Outro ponto positivo é a integração com o portal Gov.br, que centraliza dados e facilita o acesso a diversos serviços públicos. A emissão da CNH digital, disponível em poucos dias após o pagamento da taxa, também agrega praticidade, especialmente para quem precisa do documento com urgência.
Orientações para condutores de outros estados
Condutores com CNH emitida em um estado diferente do atual local de residência enfrentam um desafio adicional: a transferência de prontuário. Esse procedimento é obrigatório antes de solicitar a segunda via, conforme exigem Detrans como o de Minas Gerais e o do Distrito Federal. O processo envolve a abertura de um protocolo na unidade de atendimento do estado atual, apresentação de documentos e, em alguns casos, a captura de biometria (foto, assinatura e impressões digitais).
Para evitar atrasos, é recomendável iniciar a transferência o quanto antes, especialmente se o condutor mudou de estado recentemente. O prazo para conclusão da transferência pode variar, mas geralmente não excede 30 dias, após os quais a solicitação da segunda via pode ser feita normalmente.
Prazo de entrega e acompanhamento
O tempo necessário para receber a nova CNH depende de fatores como a localização do condutor e a eficiência do Detran local. Em média, o prazo varia de 7 a 15 dias úteis, mas pode ser maior em casos específicos:
- Distrito Federal: Até 20 dias após a confirmação do pagamento.
- Pernambuco: Até 10 dias úteis fora da capital.
- São Paulo: Até 14 dias, com possibilidade de retirada presencial.
Para acompanhar o status do pedido, os condutores podem usar ferramentas online oferecidas pelos Detrans. Em Pernambuco, a Consulta de CNH permite verificar o local de entrega e a data prevista, enquanto no Paraná o aplicativo Detran Inteligente oferece atualizações em tempo real. Caso o documento não seja entregue após três tentativas pelos Correios, ele ficará disponível em uma unidade do Detran ou CFC mais próxima do endereço cadastrado.
Alternativas enquanto a nova CNH não chega
Enquanto aguardam a entrega da segunda via, os motoristas podem contar com a CNH digital ou o protocolo de solicitação para evitar multas em fiscalizações. O Código de Trânsito Brasileiro (CTB) considera a condução sem o documento uma infração leve, com multa de R$ 88,38 e retenção do veículo até a apresentação do documento.

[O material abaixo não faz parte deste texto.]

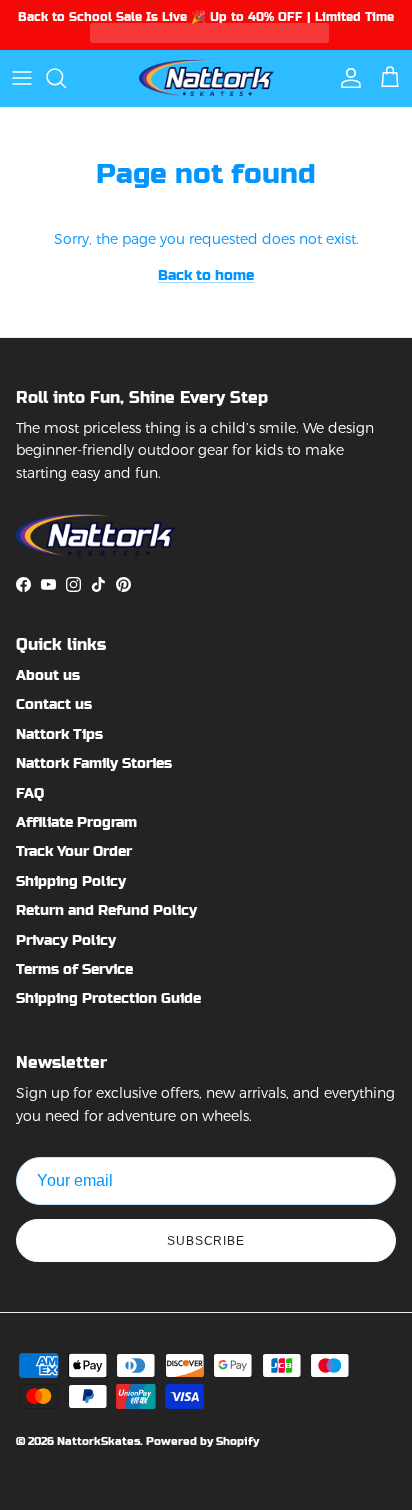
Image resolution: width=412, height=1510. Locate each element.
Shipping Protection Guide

Por isso, manter o protocolo ou a versão digital à mão é uma precaução importante.
Projetos de lei, como o PL 6415/2013, em tramitação na Câmara dos Deputados, propõem que o boletim de ocorrência substitua temporariamente a CNH em casos de extravio. Embora ainda não aprovado, o projeto reflete a busca por soluções que simplifiquem a vida dos condutores.
Medidas preventivas para evitar transtornos
Perder a CNH pode ser evitado com cuidados simples, como manter o documento em local seguro e digitalizá-lo no aplicativo CDT. A CNH digital, além de prática, elimina a necessidade de carregar a versão física, reduzindo o risco de extravio. Condutores também devem atualizar regularmente seus dados no Detran, especialmente o endereço, para garantir a entrega correta do documento.
Em situações de roubo ou furto, agir rapidamente para registrar o BO e solicitar a segunda via é fundamental. A orientação é clara: quanto mais cedo o condutor regularizar a situação, menor o risco de complicações legais ou administrativas.